▶ _WHAT THIS TASK INVOLVES_: From the first line to the last, retype the records exactly and skip the pictures.
——————
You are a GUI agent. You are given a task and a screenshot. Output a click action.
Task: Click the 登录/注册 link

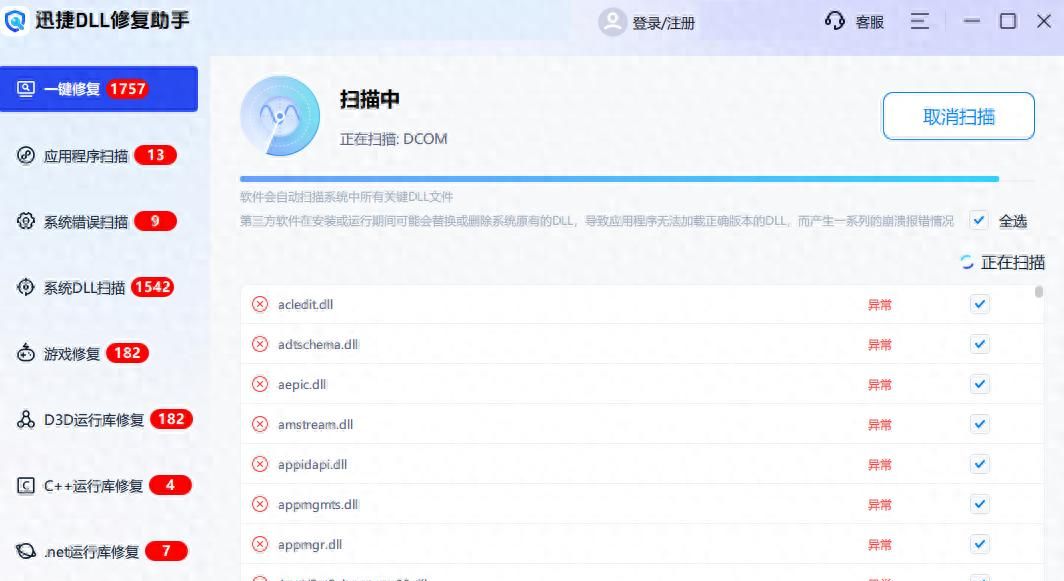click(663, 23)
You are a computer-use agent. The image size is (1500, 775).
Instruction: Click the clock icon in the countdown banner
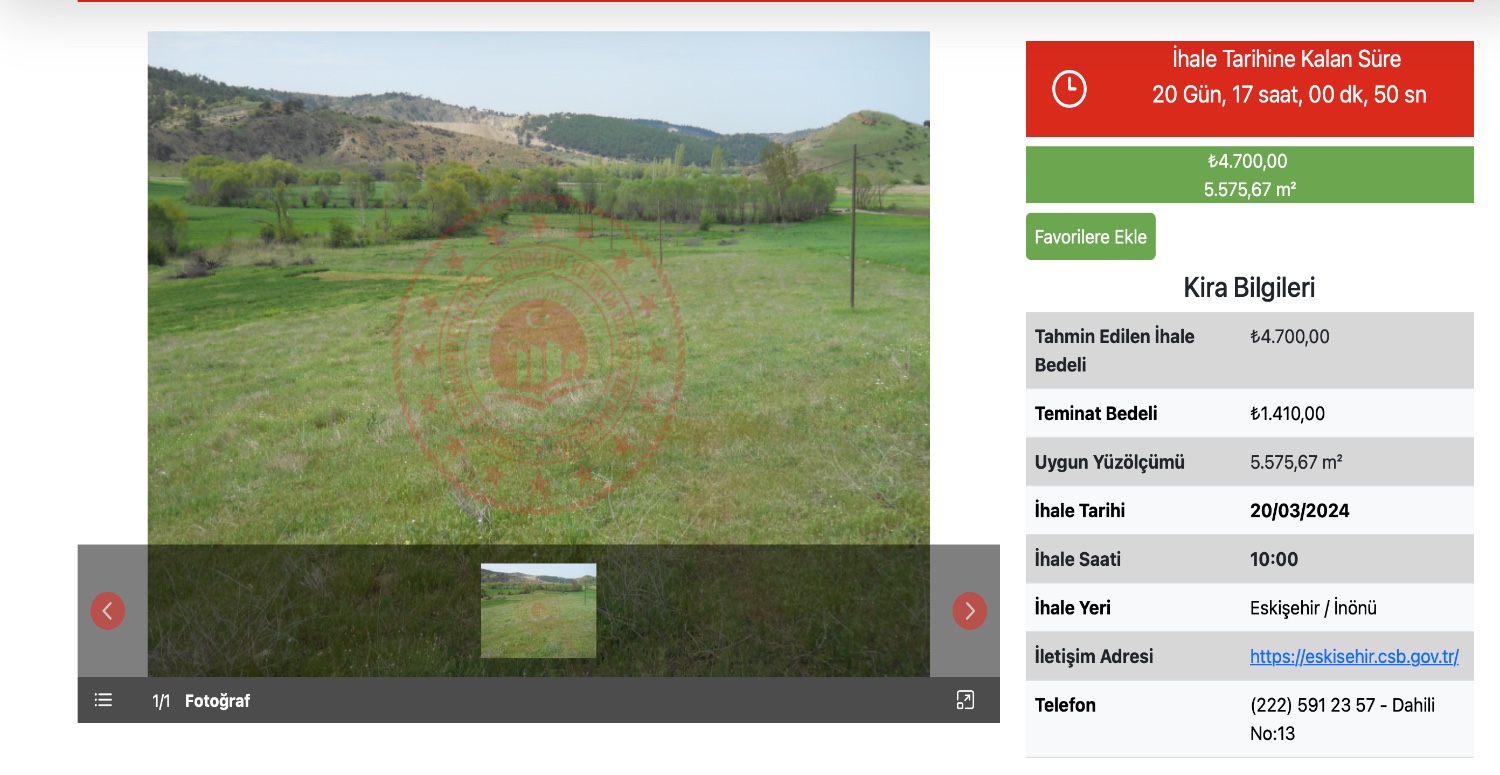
——————
▶ _WRITTEN RESPONSE_:
You are a GUI agent. You are given a task and a screenshot. Output a click action.
Task: Click the 登录/注册 link

click(663, 23)
You are a computer-use agent. The image size is (1500, 775).
Instruction: Click the clock icon in the countdown banner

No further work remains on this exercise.